Supplied material Start Marker

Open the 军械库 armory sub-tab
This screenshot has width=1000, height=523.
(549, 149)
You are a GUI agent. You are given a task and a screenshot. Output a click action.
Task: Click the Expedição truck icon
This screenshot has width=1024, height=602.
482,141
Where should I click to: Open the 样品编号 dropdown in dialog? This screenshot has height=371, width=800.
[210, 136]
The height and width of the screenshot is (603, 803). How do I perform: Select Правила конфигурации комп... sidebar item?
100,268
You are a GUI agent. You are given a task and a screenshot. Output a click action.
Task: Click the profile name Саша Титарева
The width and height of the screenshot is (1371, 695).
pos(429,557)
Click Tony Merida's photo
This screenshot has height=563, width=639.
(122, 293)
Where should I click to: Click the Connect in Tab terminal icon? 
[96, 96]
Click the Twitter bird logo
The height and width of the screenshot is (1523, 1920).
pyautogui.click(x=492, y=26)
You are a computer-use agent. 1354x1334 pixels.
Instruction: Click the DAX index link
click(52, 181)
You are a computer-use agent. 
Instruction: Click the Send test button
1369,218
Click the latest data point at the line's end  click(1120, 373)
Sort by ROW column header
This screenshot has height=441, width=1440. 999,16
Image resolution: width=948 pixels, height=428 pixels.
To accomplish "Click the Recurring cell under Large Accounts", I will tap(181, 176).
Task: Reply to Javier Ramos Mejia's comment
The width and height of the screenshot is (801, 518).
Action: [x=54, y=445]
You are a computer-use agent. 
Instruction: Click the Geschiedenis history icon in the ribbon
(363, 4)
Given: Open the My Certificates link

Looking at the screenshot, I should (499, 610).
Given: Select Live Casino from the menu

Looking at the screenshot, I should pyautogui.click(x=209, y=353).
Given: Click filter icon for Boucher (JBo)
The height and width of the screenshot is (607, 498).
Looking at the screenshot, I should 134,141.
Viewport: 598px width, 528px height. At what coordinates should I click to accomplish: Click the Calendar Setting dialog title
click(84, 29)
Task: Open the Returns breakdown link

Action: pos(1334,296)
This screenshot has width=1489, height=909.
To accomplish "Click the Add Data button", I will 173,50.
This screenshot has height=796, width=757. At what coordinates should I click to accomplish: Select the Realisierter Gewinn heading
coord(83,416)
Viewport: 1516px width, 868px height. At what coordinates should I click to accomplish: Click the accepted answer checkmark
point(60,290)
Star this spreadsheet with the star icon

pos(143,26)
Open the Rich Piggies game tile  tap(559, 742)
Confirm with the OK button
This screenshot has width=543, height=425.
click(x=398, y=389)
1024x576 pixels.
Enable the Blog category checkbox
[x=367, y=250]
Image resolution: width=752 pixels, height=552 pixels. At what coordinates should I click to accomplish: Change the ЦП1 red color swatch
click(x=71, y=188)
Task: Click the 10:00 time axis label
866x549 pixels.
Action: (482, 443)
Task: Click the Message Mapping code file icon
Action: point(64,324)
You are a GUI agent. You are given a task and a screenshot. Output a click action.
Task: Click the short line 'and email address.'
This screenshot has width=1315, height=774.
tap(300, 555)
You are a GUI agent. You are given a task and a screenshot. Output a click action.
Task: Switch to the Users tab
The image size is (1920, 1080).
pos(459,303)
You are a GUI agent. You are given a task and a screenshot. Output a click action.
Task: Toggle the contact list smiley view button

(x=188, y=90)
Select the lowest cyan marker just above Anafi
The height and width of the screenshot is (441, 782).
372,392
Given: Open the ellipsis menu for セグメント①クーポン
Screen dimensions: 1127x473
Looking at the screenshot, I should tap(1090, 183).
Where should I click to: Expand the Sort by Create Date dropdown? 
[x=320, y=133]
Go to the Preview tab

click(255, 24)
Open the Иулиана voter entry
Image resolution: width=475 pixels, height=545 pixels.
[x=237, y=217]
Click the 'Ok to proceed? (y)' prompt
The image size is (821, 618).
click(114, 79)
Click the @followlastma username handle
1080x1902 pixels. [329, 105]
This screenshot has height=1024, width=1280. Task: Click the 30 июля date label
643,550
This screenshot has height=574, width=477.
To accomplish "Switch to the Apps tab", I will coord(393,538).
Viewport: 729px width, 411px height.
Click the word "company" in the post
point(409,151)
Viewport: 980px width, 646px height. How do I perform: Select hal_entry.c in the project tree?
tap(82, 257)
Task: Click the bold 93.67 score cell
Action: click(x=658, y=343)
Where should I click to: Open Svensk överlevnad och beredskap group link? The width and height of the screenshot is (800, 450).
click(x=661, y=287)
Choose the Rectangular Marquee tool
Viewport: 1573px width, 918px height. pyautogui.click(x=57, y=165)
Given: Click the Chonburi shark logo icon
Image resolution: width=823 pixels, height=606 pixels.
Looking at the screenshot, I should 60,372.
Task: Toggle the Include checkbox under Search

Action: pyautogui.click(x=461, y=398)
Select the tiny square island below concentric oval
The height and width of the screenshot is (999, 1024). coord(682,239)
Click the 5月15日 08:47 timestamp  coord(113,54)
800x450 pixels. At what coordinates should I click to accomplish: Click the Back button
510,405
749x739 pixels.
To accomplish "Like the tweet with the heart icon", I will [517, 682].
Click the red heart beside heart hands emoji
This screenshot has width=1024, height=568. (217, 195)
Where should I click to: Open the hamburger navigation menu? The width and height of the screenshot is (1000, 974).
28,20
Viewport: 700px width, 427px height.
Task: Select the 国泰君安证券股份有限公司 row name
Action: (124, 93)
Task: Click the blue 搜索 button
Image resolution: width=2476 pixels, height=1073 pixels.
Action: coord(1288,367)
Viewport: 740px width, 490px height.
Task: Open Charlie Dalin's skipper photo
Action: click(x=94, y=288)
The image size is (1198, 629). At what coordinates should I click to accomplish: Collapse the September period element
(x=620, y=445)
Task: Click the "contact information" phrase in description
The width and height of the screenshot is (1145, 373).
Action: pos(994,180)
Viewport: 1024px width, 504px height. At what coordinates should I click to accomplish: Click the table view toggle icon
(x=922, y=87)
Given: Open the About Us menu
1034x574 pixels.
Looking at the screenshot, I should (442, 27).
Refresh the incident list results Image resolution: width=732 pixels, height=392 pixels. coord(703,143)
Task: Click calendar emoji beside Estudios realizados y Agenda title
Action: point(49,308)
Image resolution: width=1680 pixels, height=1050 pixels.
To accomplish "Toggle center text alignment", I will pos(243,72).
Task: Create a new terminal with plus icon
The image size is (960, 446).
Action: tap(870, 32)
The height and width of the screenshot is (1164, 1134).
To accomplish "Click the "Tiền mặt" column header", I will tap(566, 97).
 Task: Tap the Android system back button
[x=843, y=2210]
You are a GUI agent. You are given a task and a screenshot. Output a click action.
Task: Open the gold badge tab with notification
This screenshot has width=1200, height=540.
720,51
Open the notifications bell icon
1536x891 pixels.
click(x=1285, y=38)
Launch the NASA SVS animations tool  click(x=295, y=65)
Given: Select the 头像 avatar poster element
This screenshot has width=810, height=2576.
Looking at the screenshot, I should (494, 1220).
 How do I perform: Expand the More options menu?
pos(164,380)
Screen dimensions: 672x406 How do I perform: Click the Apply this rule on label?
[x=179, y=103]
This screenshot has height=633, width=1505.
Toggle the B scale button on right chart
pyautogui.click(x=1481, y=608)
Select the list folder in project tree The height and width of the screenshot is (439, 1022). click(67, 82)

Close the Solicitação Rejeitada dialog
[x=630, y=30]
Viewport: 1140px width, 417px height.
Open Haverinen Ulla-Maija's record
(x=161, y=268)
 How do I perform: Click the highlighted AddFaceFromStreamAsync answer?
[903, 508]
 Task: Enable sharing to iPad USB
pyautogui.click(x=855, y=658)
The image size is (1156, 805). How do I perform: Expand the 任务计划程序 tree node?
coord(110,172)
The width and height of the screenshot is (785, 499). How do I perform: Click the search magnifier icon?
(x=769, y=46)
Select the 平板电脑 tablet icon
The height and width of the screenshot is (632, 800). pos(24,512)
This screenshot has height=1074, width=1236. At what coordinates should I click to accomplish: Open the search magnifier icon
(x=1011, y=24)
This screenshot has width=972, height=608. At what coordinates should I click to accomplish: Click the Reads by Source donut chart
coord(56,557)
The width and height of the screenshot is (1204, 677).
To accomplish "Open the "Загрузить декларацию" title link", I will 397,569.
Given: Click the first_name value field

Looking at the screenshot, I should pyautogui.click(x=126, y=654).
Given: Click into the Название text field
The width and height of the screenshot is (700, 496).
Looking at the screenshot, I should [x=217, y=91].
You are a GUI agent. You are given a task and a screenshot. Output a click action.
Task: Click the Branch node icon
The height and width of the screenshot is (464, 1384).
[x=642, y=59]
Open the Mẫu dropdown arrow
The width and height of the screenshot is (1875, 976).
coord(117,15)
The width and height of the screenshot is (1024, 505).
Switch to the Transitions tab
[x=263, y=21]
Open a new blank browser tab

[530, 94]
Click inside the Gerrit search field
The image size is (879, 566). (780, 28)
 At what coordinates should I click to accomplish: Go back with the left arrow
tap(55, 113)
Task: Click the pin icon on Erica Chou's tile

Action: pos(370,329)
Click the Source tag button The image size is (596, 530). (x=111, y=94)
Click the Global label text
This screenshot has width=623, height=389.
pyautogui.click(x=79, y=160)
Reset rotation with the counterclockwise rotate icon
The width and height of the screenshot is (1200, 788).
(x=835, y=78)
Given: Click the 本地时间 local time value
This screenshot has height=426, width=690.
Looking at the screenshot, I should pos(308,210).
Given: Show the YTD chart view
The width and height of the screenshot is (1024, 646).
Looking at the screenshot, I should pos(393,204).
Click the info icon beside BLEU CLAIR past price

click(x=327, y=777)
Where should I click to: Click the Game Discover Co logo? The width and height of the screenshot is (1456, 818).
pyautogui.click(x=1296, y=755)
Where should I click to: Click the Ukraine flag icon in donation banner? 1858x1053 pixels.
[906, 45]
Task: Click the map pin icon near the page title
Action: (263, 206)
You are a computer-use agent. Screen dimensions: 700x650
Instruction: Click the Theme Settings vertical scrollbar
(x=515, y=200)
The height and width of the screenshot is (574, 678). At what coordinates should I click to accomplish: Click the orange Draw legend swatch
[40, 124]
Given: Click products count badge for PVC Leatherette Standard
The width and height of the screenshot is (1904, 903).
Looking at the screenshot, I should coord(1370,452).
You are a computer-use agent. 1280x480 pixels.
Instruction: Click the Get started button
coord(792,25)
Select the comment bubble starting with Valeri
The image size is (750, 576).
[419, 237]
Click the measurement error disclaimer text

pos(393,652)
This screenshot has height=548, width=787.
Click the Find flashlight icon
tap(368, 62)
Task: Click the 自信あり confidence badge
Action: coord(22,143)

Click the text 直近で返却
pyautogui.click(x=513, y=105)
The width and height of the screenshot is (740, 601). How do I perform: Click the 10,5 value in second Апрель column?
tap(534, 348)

Supplied material End Marker

Exercise
Which of the lines above hold the string "comment"? Pick each of them out.

Answer for the task
Task: Reply to Javier Ramos Mejia's comment
Select the comment bubble starting with Valeri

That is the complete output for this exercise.